§ **Problem statement**
Please set down all of the data below verbatim.

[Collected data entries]
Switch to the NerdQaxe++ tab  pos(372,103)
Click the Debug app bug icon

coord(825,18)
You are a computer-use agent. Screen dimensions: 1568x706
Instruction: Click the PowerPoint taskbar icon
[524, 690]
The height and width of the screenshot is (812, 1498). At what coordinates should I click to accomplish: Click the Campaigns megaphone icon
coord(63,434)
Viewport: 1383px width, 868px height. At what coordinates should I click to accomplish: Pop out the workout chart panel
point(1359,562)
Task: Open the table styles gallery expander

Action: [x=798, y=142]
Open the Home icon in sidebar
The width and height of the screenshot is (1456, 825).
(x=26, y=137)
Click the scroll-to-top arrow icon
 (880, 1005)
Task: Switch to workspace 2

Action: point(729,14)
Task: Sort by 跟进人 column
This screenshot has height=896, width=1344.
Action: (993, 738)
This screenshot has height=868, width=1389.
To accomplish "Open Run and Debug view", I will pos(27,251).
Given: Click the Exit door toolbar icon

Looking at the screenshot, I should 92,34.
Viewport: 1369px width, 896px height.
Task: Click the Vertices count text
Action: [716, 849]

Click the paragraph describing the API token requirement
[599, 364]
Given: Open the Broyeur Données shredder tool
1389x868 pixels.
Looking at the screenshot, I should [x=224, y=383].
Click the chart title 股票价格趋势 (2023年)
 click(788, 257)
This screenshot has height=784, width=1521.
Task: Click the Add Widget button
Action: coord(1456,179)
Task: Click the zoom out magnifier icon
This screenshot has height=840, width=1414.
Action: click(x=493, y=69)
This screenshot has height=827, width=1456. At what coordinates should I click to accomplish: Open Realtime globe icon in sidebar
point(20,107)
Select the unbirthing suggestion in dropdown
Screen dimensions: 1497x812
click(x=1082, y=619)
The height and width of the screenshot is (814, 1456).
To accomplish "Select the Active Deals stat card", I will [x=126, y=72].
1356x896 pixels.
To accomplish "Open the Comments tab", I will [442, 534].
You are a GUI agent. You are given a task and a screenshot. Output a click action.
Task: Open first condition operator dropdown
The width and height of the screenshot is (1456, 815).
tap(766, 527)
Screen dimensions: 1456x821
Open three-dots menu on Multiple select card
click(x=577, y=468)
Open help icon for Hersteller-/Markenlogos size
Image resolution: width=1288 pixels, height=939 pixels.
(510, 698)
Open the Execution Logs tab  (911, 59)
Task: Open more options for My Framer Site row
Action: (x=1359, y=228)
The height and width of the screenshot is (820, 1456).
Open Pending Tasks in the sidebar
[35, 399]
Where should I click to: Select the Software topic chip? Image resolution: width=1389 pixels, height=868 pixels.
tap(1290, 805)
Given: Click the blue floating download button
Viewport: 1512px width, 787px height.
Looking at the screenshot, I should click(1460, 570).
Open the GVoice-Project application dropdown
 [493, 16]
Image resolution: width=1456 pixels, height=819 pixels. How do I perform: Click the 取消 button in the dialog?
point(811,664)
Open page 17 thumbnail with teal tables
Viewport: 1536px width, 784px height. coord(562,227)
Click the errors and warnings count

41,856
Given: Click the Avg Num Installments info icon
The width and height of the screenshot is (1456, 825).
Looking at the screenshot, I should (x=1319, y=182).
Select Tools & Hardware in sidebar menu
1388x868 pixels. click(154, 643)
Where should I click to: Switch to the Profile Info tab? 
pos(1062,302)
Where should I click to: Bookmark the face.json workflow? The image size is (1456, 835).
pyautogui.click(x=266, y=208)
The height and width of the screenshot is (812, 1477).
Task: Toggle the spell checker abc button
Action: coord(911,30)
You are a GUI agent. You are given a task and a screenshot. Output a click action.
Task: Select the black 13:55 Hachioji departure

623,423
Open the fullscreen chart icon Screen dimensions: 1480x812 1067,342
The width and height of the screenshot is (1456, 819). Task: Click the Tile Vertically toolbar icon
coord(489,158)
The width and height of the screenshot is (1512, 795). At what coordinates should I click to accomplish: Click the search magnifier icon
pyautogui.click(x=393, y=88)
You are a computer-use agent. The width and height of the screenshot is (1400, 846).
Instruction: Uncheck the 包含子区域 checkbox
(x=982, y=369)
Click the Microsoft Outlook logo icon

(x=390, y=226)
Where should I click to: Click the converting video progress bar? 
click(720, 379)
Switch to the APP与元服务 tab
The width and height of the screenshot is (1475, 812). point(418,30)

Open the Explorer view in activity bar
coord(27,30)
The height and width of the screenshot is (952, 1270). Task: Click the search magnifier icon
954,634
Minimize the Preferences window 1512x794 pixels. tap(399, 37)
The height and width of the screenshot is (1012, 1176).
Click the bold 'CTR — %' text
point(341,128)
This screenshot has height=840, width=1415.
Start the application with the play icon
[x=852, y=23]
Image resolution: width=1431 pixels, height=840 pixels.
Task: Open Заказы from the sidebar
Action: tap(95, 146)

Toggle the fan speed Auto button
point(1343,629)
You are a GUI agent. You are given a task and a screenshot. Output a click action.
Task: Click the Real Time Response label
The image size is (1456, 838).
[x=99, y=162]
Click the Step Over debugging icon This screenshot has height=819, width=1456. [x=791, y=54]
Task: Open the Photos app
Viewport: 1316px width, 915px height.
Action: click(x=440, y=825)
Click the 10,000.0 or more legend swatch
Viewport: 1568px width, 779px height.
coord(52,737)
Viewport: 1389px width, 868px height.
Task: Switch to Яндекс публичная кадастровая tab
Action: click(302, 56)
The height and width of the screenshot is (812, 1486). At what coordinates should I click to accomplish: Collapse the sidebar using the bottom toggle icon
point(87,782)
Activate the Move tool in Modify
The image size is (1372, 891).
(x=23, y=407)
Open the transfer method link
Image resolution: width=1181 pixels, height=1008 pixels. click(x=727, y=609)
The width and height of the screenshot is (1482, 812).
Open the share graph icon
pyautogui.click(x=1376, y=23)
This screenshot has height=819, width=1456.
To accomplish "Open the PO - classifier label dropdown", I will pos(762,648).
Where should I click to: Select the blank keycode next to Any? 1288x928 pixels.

§ **Exercise solution**
Switch to the NerdQaxe++ tab  pos(372,103)
Click the Debug app bug icon

coord(825,18)
You are a computer-use agent. Screen dimensions: 1568x706
Instruction: Click the PowerPoint taskbar icon
[524, 690]
The height and width of the screenshot is (812, 1498). At what coordinates should I click to accomplish: Click the Campaigns megaphone icon
coord(63,434)
Viewport: 1383px width, 868px height. At what coordinates should I click to accomplish: Pop out the workout chart panel
point(1359,562)
Task: Open the table styles gallery expander

Action: [x=798, y=142]
Open the Home icon in sidebar
The width and height of the screenshot is (1456, 825).
(x=26, y=137)
Click the scroll-to-top arrow icon
 (880, 1005)
Task: Switch to workspace 2

Action: point(729,14)
Task: Sort by 跟进人 column
This screenshot has height=896, width=1344.
Action: (993, 738)
This screenshot has height=868, width=1389.
To accomplish "Open Run and Debug view", I will pos(27,251).
Given: Click the Exit door toolbar icon

Looking at the screenshot, I should 92,34.
Viewport: 1369px width, 896px height.
Task: Click the Vertices count text
Action: [716, 849]

Click the paragraph describing the API token requirement
[599, 364]
Given: Open the Broyeur Données shredder tool
1389x868 pixels.
Looking at the screenshot, I should [x=224, y=383].
Click the chart title 股票价格趋势 (2023年)
 click(788, 257)
This screenshot has height=784, width=1521.
Task: Click the Add Widget button
Action: coord(1456,179)
Task: Click the zoom out magnifier icon
This screenshot has height=840, width=1414.
Action: click(x=493, y=69)
This screenshot has height=827, width=1456. At what coordinates should I click to accomplish: Open Realtime globe icon in sidebar
point(20,107)
Select the unbirthing suggestion in dropdown
Screen dimensions: 1497x812
click(x=1082, y=619)
The height and width of the screenshot is (814, 1456).
To accomplish "Select the Active Deals stat card", I will [x=126, y=72].
1356x896 pixels.
To accomplish "Open the Comments tab", I will [442, 534].
You are a GUI agent. You are given a task and a screenshot. Output a click action.
Task: Open first condition operator dropdown
The width and height of the screenshot is (1456, 815).
tap(766, 527)
Screen dimensions: 1456x821
Open three-dots menu on Multiple select card
click(x=577, y=468)
Open help icon for Hersteller-/Markenlogos size
Image resolution: width=1288 pixels, height=939 pixels.
(510, 698)
Open the Execution Logs tab  (911, 59)
Task: Open more options for My Framer Site row
Action: (x=1359, y=228)
The height and width of the screenshot is (820, 1456).
Open Pending Tasks in the sidebar
[35, 399]
Where should I click to: Select the Software topic chip? Image resolution: width=1389 pixels, height=868 pixels.
tap(1290, 805)
Given: Click the blue floating download button
Viewport: 1512px width, 787px height.
Looking at the screenshot, I should click(1460, 570).
Open the GVoice-Project application dropdown
 [493, 16]
Image resolution: width=1456 pixels, height=819 pixels. How do I perform: Click the 取消 button in the dialog?
point(811,664)
Open page 17 thumbnail with teal tables
Viewport: 1536px width, 784px height. coord(562,227)
Click the errors and warnings count

41,856
Given: Click the Avg Num Installments info icon
The width and height of the screenshot is (1456, 825).
Looking at the screenshot, I should (x=1319, y=182).
Select Tools & Hardware in sidebar menu
1388x868 pixels. click(154, 643)
Where should I click to: Switch to the Profile Info tab? 
pos(1062,302)
Where should I click to: Bookmark the face.json workflow? The image size is (1456, 835).
pyautogui.click(x=266, y=208)
The height and width of the screenshot is (812, 1477).
Task: Toggle the spell checker abc button
Action: coord(911,30)
You are a GUI agent. You are given a task and a screenshot. Output a click action.
Task: Select the black 13:55 Hachioji departure

623,423
Open the fullscreen chart icon Screen dimensions: 1480x812 1067,342
The width and height of the screenshot is (1456, 819). Task: Click the Tile Vertically toolbar icon
coord(489,158)
The width and height of the screenshot is (1512, 795). At what coordinates should I click to accomplish: Click the search magnifier icon
pyautogui.click(x=393, y=88)
You are a computer-use agent. The width and height of the screenshot is (1400, 846).
Instruction: Uncheck the 包含子区域 checkbox
(x=982, y=369)
Click the Microsoft Outlook logo icon

(x=390, y=226)
Where should I click to: Click the converting video progress bar? 
click(720, 379)
Switch to the APP与元服务 tab
The width and height of the screenshot is (1475, 812). point(418,30)

Open the Explorer view in activity bar
coord(27,30)
The height and width of the screenshot is (952, 1270). Task: Click the search magnifier icon
954,634
Minimize the Preferences window 1512x794 pixels. tap(399, 37)
The height and width of the screenshot is (1012, 1176).
Click the bold 'CTR — %' text
point(341,128)
This screenshot has height=840, width=1415.
Start the application with the play icon
[x=852, y=23]
Image resolution: width=1431 pixels, height=840 pixels.
Task: Open Заказы from the sidebar
Action: tap(95, 146)

Toggle the fan speed Auto button
point(1343,629)
You are a GUI agent. You are given a task and a screenshot. Output a click action.
Task: Click the Real Time Response label
The image size is (1456, 838).
[x=99, y=162]
Click the Step Over debugging icon This screenshot has height=819, width=1456. [x=791, y=54]
Task: Open the Photos app
Viewport: 1316px width, 915px height.
Action: click(x=440, y=825)
Click the 10,000.0 or more legend swatch
Viewport: 1568px width, 779px height.
coord(52,737)
Viewport: 1389px width, 868px height.
Task: Switch to Яндекс публичная кадастровая tab
Action: click(302, 56)
The height and width of the screenshot is (812, 1486). At what coordinates should I click to accomplish: Collapse the sidebar using the bottom toggle icon
point(87,782)
Activate the Move tool in Modify
The image size is (1372, 891).
(x=23, y=407)
Open the transfer method link
Image resolution: width=1181 pixels, height=1008 pixels. click(x=727, y=609)
The width and height of the screenshot is (1482, 812).
Open the share graph icon
pyautogui.click(x=1376, y=23)
This screenshot has height=819, width=1456.
To accomplish "Open the PO - classifier label dropdown", I will pos(762,648).
Where should I click to: Select the blank keycode next to Any? 1288x928 pixels.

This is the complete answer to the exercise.